2015 年のユーロ圏では、年初の段階では十分に想定されていなかった「危機」が相次いだ。パリでは1月と11月に2度のテロ事件が発生、シリアなどからの欧州連合(EU)への難民流入は、まさに危機的な勢いで流入した。ギリシャの危機も、7月5日に実施された国民投票を挟んで、金融支援の「空白」が生じ、銀行が一時、営業停止に追い込まれ、危機の様相を呈した。9月に表面化したフォルクスワーゲン(VW)の排ガス不正問題も、同社が輸出型製造業を牽引役とするドイツを代表する企業の1つであるだけに、その影響が憂慮され、世界的な株安の引き金となった。さらに、世界金融危機後、世界経済の成長を牽引してきた中国・新興国の景気の減速傾向も鮮明になった。米国の連邦準備制度理事会(FRB)の利上げ開始判断を前に世界の資金の流れも不安定になっている。
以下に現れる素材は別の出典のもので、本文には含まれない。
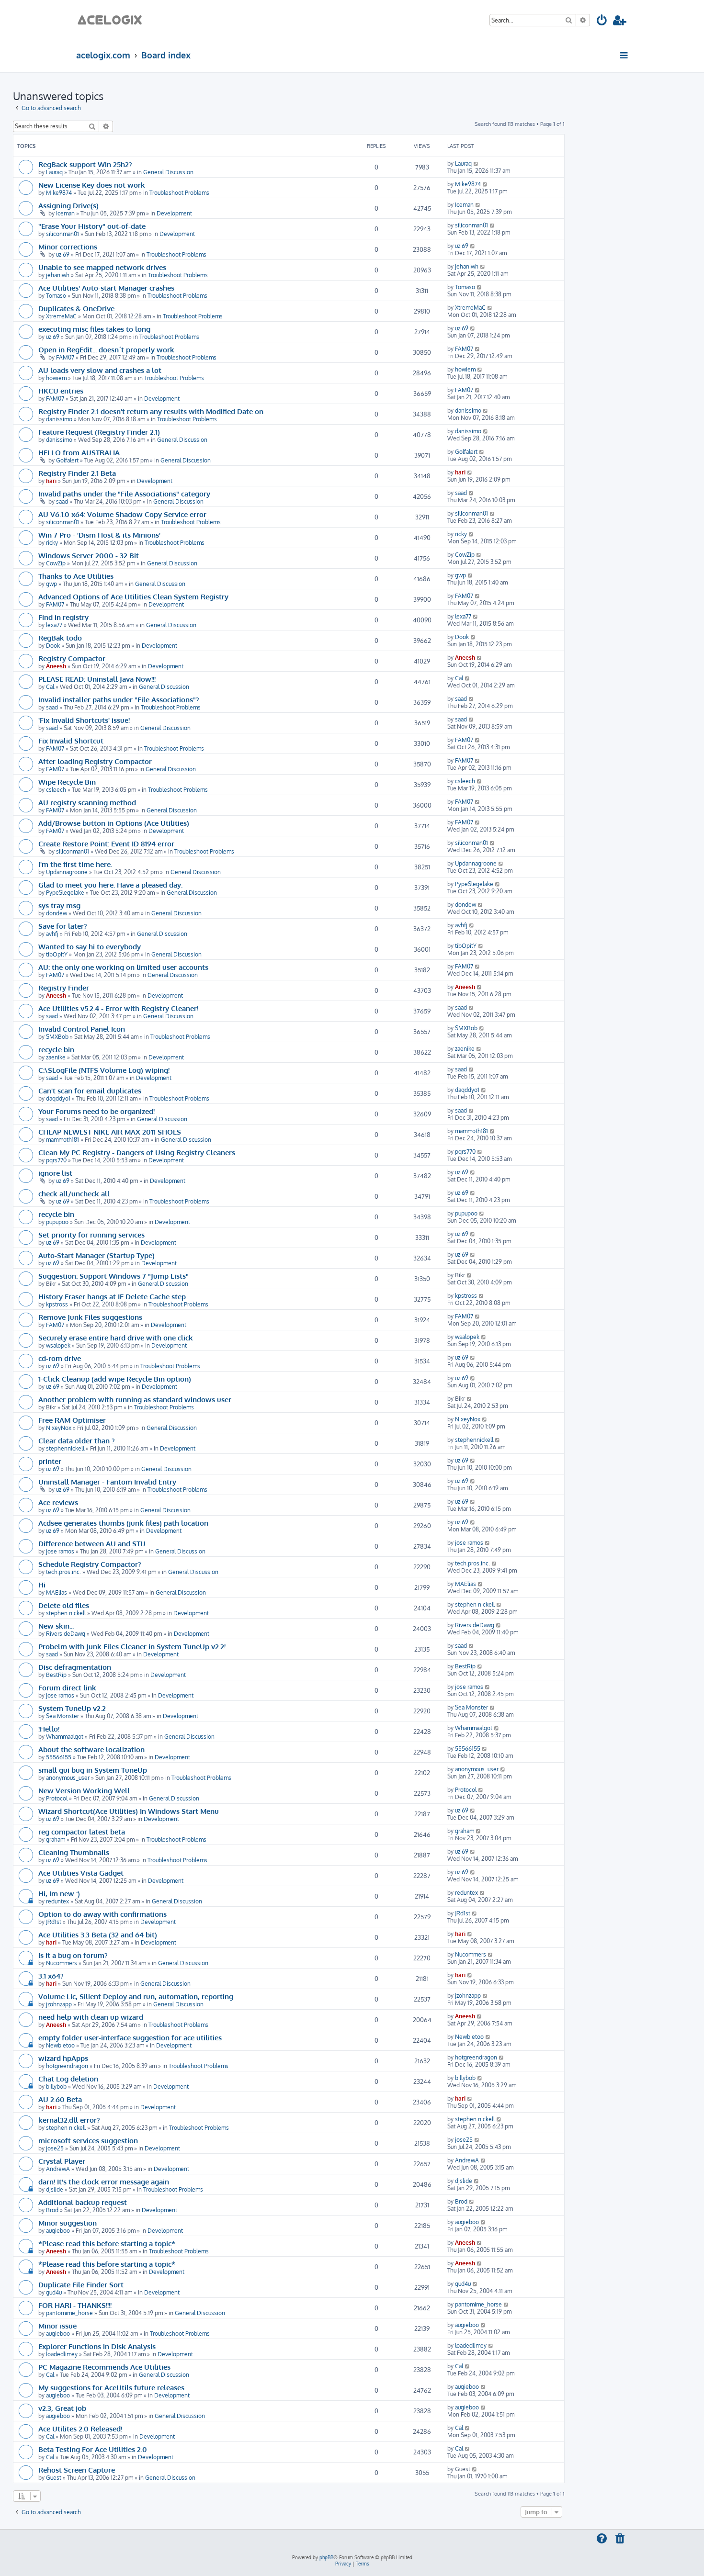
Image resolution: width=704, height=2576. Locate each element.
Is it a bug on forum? (73, 1955)
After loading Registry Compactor (95, 761)
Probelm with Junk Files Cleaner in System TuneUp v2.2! (132, 1646)
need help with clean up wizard (90, 2017)
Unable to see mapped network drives (102, 267)
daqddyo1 (58, 1098)
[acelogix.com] (112, 19)
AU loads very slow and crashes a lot (99, 370)
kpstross (57, 1304)
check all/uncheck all (74, 1193)
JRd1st (53, 1921)
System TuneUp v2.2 (72, 1708)
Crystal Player (61, 2161)
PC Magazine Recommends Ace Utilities (104, 2366)
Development (174, 213)
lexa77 (54, 625)
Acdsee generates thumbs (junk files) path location (123, 1523)
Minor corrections (67, 246)
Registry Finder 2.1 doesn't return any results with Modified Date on (150, 411)
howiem (56, 378)
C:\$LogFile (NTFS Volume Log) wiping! (104, 1070)
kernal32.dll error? (69, 2119)
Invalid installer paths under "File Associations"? (118, 699)
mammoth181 (62, 1139)
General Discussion (168, 172)
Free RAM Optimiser (72, 1420)
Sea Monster (62, 1716)
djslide (54, 2189)
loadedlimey (62, 2354)
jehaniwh (57, 275)
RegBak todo (60, 637)
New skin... (56, 1625)
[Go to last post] (476, 163)
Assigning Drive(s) (68, 205)
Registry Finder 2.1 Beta (77, 473)
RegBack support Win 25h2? (85, 164)
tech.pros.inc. (63, 1571)
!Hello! (48, 1728)
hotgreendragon (67, 2066)
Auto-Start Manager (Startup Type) (96, 1255)
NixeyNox (58, 1427)
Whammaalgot (64, 1736)
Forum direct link (67, 1687)
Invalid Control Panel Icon (81, 1028)
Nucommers (61, 1963)
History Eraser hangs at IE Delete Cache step (112, 1296)
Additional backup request (82, 2202)
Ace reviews (58, 1502)
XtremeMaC (61, 316)
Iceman (65, 213)
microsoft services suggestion (88, 2140)
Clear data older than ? (76, 1440)
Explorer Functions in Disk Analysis (97, 2346)
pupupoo (57, 1222)
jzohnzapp (59, 2004)
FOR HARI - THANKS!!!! (75, 2305)
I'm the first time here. (75, 864)
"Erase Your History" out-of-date (92, 226)
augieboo (58, 2230)
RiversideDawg (65, 1633)
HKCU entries (60, 390)
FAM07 (65, 357)
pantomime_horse (69, 2313)
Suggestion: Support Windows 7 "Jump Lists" (113, 1275)
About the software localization (91, 1749)
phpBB (326, 2557)
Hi (41, 1584)
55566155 (58, 1757)
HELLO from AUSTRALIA (79, 452)
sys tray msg (59, 905)
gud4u (54, 2292)
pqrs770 (56, 1160)
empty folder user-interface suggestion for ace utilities (130, 2037)
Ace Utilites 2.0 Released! (80, 2428)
( それでも10 四半期連続のプラス成長。消費が主導、政府支出も押し上げ要因 )

こうした相次ぐ「危機」や域内外の不安材料にも関わらず、2015 年のユーロ圏では緩やかな回復が続いた。実質GDPは1~3月期の前期比0.5%をピークに、4~6月期同0.4%、7~9月期同0.3%と低下しているが、10 四半期連続のプラス成長は世界金融危機後で初めてのことだ。景気の回復が途切れなくなった要因としては、雇用の底入れとともに個人消費の拡大が定着したことが大きい。特に2015 年は、世界的な原油安を背景に、エネルギー価格の前年比での下落が続いたことが、実質ベースの雇用者所得の押し上げ要因となった。個人消費に次ぐ需要項目である政府消費支出も、13 年半ばに成長の下押し要因から押し上げ要因に転じた。7~9月期の実質GDPへの寄与度は個人消費の前期比0.2%に対して政府支出は0.1%であった(図表1)。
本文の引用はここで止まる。